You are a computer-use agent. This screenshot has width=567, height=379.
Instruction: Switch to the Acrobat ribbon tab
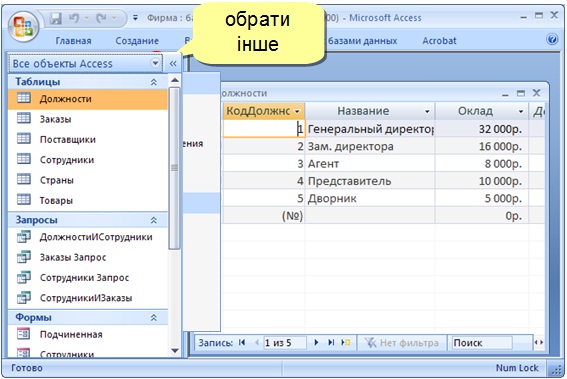(439, 41)
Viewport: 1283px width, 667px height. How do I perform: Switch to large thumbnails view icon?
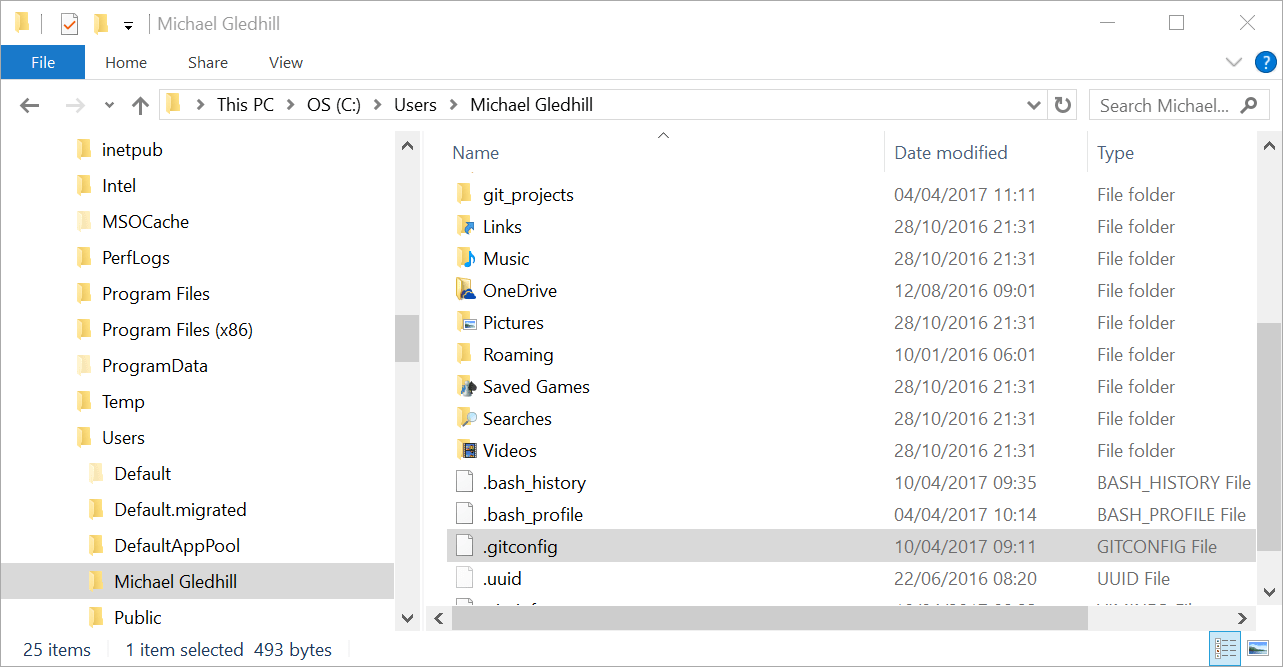(1259, 650)
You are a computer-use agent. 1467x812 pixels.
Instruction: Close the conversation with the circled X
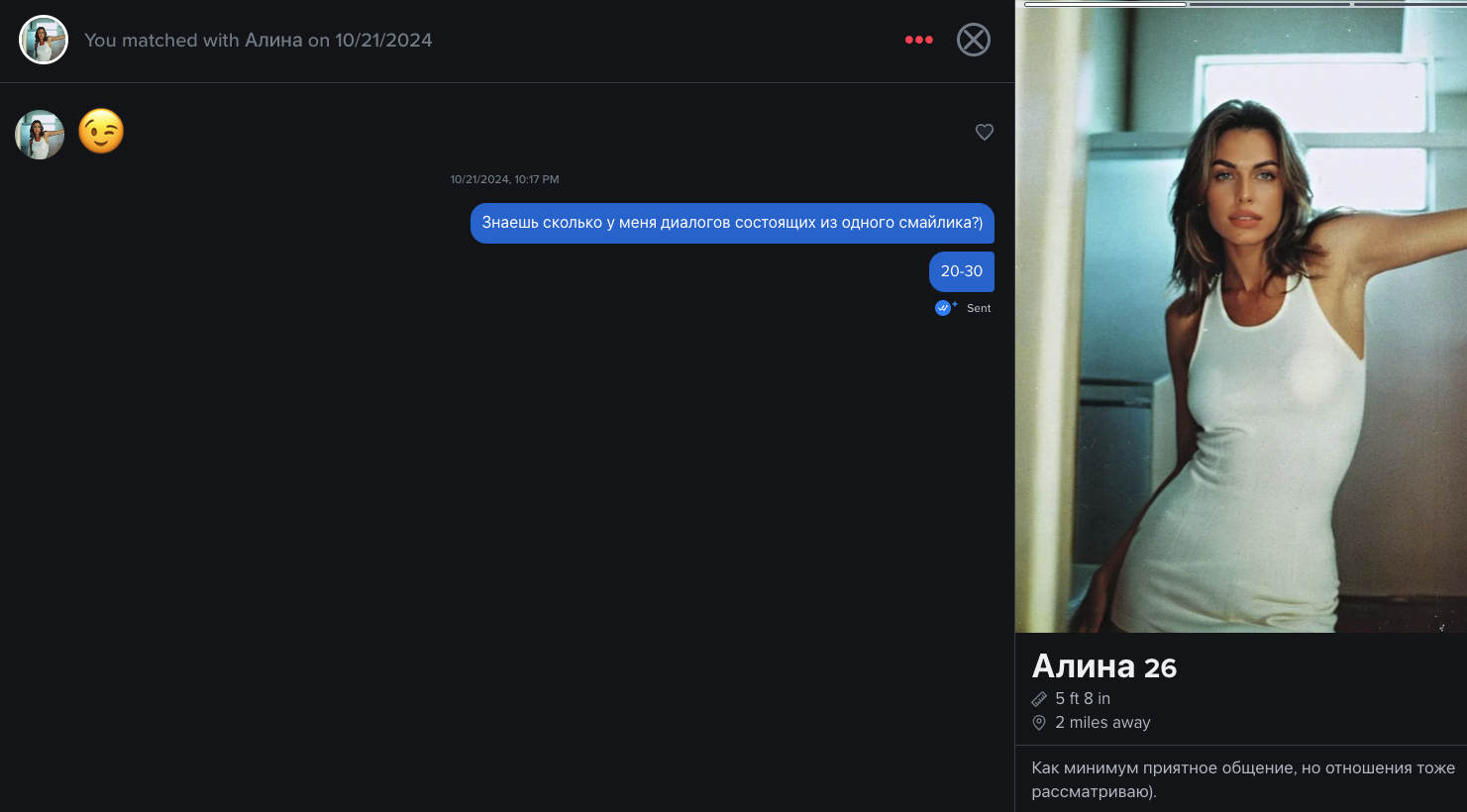(973, 40)
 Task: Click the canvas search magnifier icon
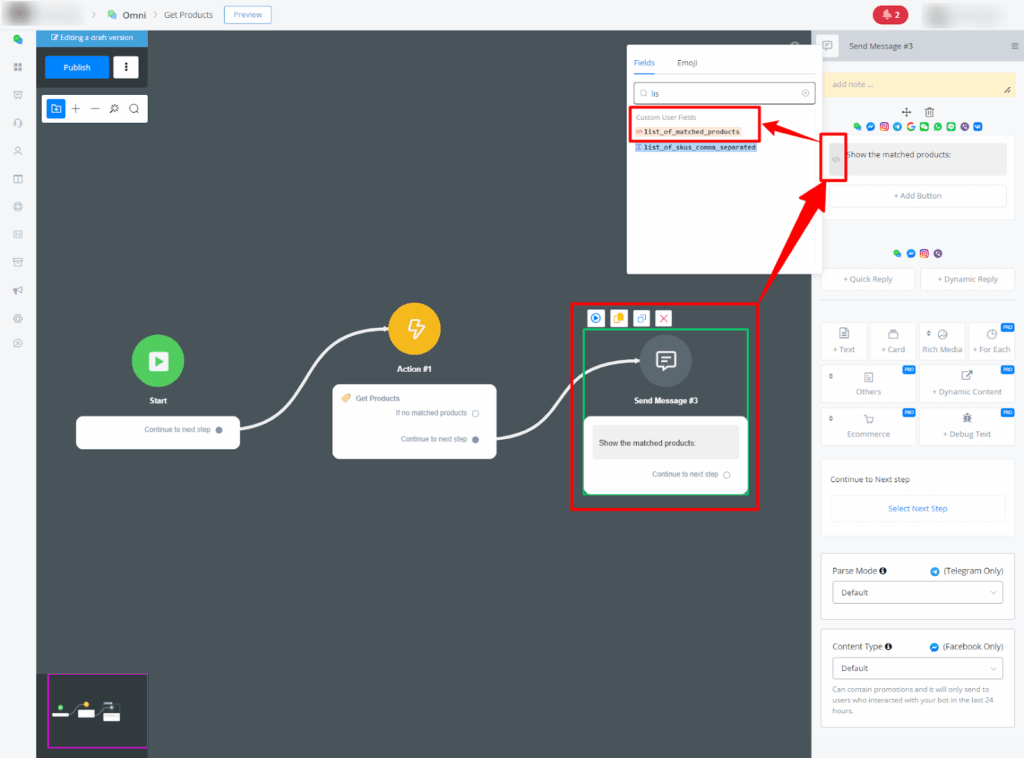click(x=134, y=108)
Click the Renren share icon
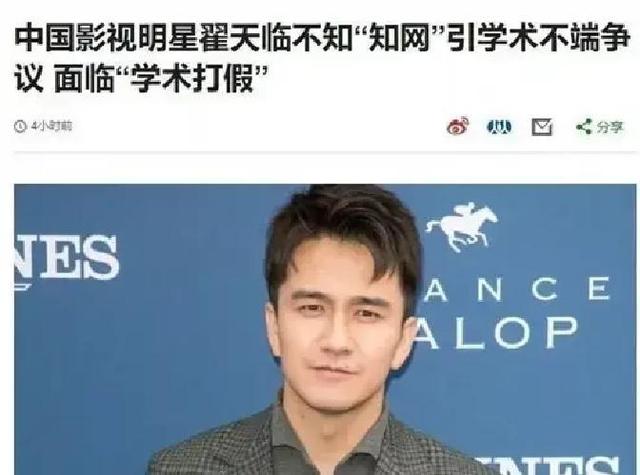This screenshot has width=640, height=475. (500, 127)
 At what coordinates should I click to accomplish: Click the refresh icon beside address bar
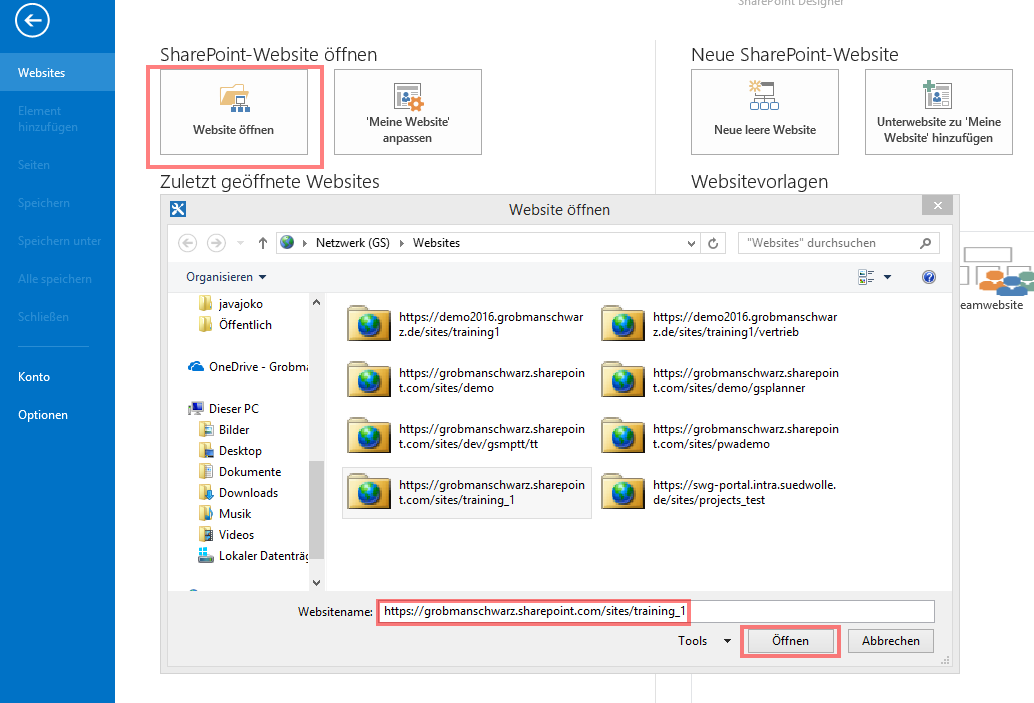(713, 243)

★ ★ ★ ★ ★ ★ ★

#### Task:
Across the data, pull every line containing the string "agent".

#### Solution for this exercise:
You are a computer-use agent. This screenshot has width=567, height=379.
You are a computer-use agent. 1467x812 pixels.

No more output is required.